Understanding NIL Tax Implications

It’s important to note that student athletes don’t earn a salary directly from competing in the NCAA tournaments. However, being a top-seed contender can open up avenues for NIL (Name, Image, Likeness) deals and sponsorships, creating income opportunities that are far from a long shot.

When a player steps into the national spotlight, companies line up to associate their brands with these college stars. Sponsorship deals and endorsements can turn into significant earnings. 

Tracking Expenses Like a Pro

For those athletes cashing in on their newfound fame, knowing the tax game is as crucial as mastering any skill. NIL deals are taxable income and need to be reported. 

Those earning NIL income should proactively save receipts for expenses as they can be a qualified business deduction. This can include professional fees, training costs, and travel expenses related directly to their business. 

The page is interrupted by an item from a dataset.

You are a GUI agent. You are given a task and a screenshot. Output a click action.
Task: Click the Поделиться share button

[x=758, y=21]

The Importance of Tax Planning

The excitement of significant earning potential also comes with tax responsibilities. Without careful planning, you could face a hefty tax bill. According to Teamwork’s Influencer Year 3 Data, for power 5 sports, the average NIL transactions reported are $5,911. To prepare for tax season, it’s wise to set aside a portion of NIL income. By doing so, athletes ensure they’ll meet their tax obligations and avoid any surprises come tax time. A good rule of thumb for those earning NIL income is to set aside 25-30% of earnings for taxes.

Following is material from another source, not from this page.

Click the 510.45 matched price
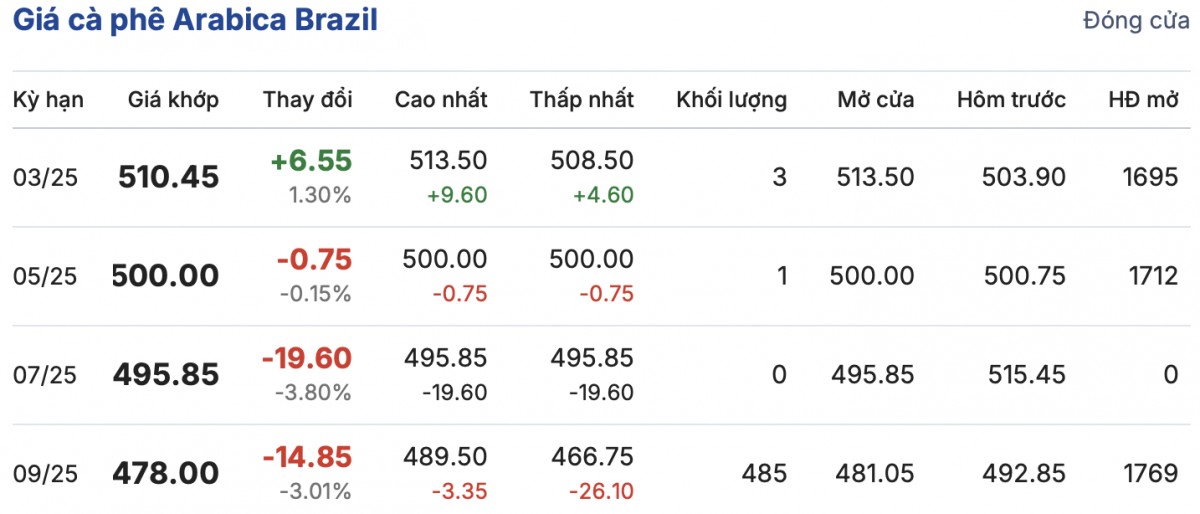The width and height of the screenshot is (1200, 514). 168,178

And for the ultimate clutch move, consulting with a tax expert like a TurboTax Live expert to navigate these financially thrilling times. Get matched with an expert based on your unique tax situation. They’ll handle your taxes from start to finish ensuring you get every dollar you deserve.

As the madness unfolds and emerging stars make headlines, remember: off-court financial moves can be just as pivotal as on-court performances. Keeping a close eye on potential earnings and their tax implications is the best strategy to avoid getting boxed out by the IRS.